I started writing this post at 3:24 am due to a lack of sleep and a billion and five things running through my mind! Needless to say the following day was a killer 🙁
I find it very difficult to explain how I feel being pregnant for a second time. Both my pregnancies have been pretty much the same but so different – if that is even possible!
I’m not sure whether it is my mind set this time or the fact I kind of have an idea about what to expect but I feel more confident in myself. I hid my bump anyway I could in my first pregnancy, whether that be with a scarf or a baggy top, but this time I have enjoyed dressing my bump! Obviously I still have those days where I have absolutely nothing to wear and dream of a skinny non-pregnant body but I know how lucky I am to be pregnant for a second time.

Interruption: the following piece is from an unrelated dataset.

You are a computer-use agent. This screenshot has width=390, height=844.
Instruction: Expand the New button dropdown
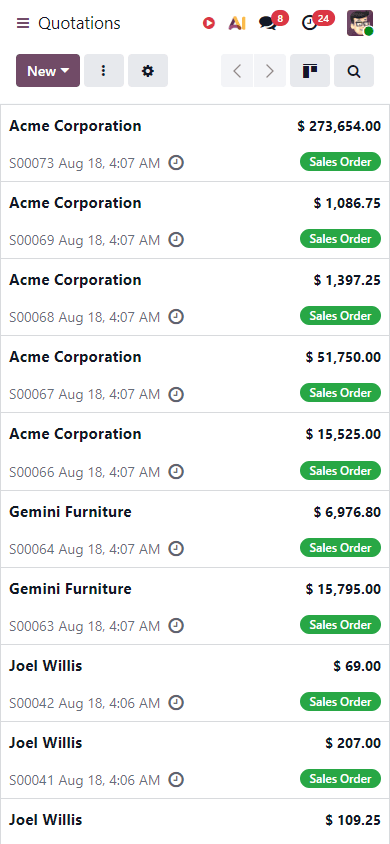(x=48, y=71)
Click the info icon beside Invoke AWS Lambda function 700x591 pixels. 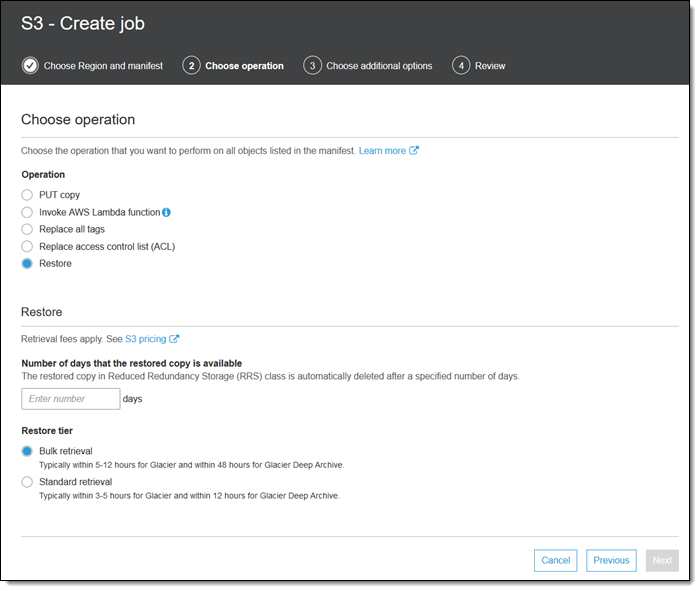click(166, 212)
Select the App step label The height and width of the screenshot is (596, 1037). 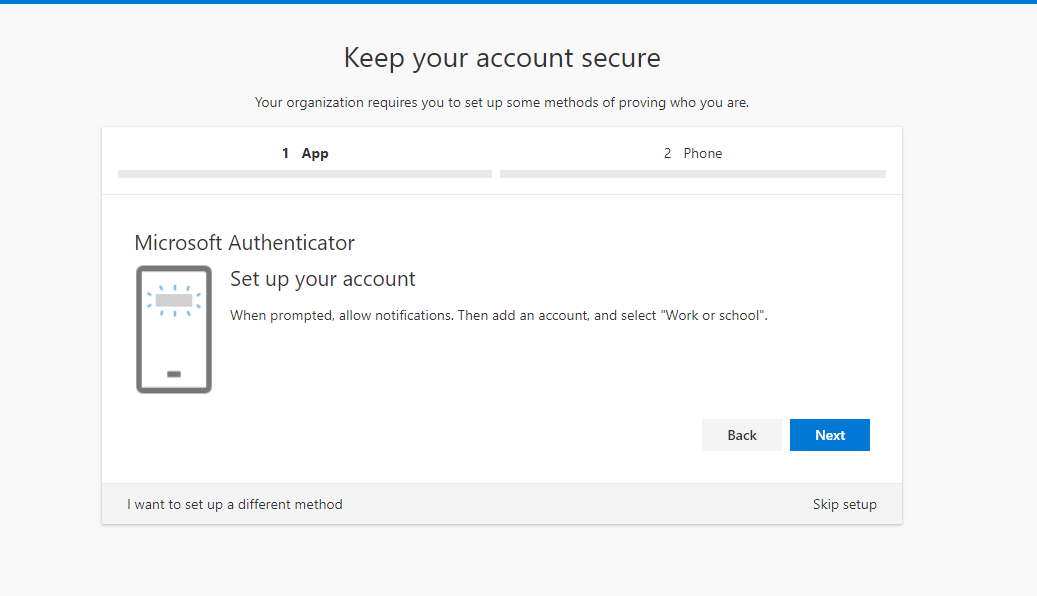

This time around I haven’t minded people touching my bump as much. I remember totally clamming up if anyone so much as brushed past my bump but I can kind of tolerate it now. Again maybe because I am feeling more confident. Just for the record I do not allow any old person to touch my belly 😉
I have just generally felt stronger compared to last time especially when it comes to other people and their feelings. I have been selfish and I’m totally ok with that. I spent too much time worrying about how things would affect others that I didn’t really think about myself and my needs so this time it is all about me and of course Little!
However the back pain I am experiencing is 1000x worse second time around and I physically don’t feel as strong as I do mentally! I’m not sure whether it is in fact SPD or something else but all I know is it is so much harder to deal with with a toddler in tow!
All in all I quite enjoy being pregnant but it is so much harder with a toddler to also care for. So if this isn’t my last it definitely is until school age 😉
Do you have any advice to help me survive the final weeks?